> [What needs to be done]: A complete answer includes every line below with the word "right".

[[ Given records open ]]

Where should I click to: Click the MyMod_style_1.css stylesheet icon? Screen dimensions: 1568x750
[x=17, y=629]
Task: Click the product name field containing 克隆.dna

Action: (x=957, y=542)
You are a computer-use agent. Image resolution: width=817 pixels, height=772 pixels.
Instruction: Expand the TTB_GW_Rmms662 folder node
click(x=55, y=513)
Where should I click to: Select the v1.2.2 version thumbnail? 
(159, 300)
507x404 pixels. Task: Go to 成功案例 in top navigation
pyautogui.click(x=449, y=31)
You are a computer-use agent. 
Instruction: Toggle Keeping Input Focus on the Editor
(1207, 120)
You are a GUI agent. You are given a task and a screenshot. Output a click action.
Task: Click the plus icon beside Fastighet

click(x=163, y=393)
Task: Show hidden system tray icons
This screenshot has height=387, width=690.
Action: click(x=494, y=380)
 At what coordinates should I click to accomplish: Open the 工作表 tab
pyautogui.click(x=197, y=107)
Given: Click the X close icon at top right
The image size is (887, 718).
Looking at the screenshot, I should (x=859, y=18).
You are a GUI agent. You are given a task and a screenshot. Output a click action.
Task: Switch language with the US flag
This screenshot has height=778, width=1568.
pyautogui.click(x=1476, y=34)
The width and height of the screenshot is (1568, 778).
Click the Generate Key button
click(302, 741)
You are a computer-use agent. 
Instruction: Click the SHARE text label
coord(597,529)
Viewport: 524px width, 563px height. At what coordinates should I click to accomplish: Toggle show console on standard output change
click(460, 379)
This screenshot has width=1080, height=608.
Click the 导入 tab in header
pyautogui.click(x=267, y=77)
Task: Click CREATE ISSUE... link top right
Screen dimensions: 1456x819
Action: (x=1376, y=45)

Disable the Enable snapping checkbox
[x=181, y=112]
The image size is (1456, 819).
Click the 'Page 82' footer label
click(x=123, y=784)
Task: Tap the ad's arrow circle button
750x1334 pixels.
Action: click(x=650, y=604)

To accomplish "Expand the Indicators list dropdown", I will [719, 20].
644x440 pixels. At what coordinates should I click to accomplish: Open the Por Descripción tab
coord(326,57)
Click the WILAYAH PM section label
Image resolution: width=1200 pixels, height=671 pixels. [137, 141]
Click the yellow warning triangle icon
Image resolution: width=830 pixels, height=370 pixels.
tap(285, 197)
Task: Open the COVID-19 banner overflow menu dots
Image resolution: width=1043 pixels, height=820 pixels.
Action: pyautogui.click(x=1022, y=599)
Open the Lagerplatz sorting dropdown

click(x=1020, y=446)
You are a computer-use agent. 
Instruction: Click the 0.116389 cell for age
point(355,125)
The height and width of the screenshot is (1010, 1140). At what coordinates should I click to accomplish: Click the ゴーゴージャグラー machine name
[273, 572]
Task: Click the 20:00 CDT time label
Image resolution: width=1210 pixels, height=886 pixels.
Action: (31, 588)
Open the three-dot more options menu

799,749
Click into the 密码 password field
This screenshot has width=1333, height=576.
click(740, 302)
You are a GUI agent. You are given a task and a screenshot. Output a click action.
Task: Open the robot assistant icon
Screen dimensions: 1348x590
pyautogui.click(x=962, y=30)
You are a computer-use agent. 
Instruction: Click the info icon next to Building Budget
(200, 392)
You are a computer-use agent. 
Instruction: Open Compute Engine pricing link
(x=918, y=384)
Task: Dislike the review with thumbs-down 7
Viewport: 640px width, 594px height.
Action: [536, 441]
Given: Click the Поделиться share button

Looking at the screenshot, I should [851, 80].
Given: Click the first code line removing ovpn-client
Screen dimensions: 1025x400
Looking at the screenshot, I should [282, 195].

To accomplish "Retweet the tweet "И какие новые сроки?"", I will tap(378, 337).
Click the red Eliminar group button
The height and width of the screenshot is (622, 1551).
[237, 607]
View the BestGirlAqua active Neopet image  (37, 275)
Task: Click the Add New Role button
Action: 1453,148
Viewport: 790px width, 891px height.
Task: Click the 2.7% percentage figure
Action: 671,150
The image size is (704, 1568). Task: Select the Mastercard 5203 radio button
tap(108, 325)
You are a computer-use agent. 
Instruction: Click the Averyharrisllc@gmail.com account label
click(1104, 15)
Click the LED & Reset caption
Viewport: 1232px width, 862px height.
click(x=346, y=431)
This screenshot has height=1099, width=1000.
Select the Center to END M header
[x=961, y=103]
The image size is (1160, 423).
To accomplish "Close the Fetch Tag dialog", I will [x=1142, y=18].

[[ Given records closed ]]

> [Result for this exercise]:
Given: Click the X close icon at top right
Task: Click CREATE ISSUE... link top right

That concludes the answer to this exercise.